Much simpler than that, of course. IF there is a bad math, THEN it is
just a matter of starting a correct one; and, as to the bad one, you
just need to disprove some key results... from within the correct
system, my friend, of course! (And that's not math anymore, as you can
imagine.)
That's why, BTW -- and, again, of course --, there is no such point I
believe in spotting out "all the errors" systematically: who cares?

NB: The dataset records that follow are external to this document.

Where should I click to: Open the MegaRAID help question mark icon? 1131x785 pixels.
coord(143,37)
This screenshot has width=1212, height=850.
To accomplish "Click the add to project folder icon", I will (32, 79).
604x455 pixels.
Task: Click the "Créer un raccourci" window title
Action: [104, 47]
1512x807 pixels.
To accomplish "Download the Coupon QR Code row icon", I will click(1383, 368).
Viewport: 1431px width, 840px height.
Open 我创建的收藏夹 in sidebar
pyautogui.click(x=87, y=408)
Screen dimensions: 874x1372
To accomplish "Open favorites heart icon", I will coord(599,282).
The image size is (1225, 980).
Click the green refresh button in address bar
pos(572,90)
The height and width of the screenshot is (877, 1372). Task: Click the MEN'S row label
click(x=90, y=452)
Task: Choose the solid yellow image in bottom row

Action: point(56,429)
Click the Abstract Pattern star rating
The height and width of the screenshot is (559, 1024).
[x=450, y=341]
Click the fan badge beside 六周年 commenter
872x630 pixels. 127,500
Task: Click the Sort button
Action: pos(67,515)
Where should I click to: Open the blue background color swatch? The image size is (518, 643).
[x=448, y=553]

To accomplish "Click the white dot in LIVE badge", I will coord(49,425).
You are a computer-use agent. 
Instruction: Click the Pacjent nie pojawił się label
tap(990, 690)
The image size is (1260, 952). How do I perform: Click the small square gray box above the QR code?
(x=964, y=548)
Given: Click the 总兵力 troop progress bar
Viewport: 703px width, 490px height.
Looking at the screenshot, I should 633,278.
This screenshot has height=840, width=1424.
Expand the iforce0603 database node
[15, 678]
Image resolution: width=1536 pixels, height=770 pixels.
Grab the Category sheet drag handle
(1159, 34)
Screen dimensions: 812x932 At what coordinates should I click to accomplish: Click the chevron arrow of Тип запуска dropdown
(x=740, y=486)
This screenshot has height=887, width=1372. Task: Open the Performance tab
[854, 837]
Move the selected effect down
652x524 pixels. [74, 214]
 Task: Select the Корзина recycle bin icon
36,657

Let's just build the new thing, I'd say, and let's even forget the
past, **** it.
IF... THEN... BTW.
-LV
> And then they're going to go through all of the journals. My, my, that
> will take a bit of time, won't it? (Do you have any idea of how long
> it takes to review ONE paper James? No, of course you don't.) Duh...
>
> > When the funding, stops.
> > Remember, my end goal is the same: remove your public financing.
>
> You conveniently forget that colleges still need math teachers: that's
> public funding. Mathematicians will always be employed James. Face it,
> you lose. All you have are your crack pipe dreams.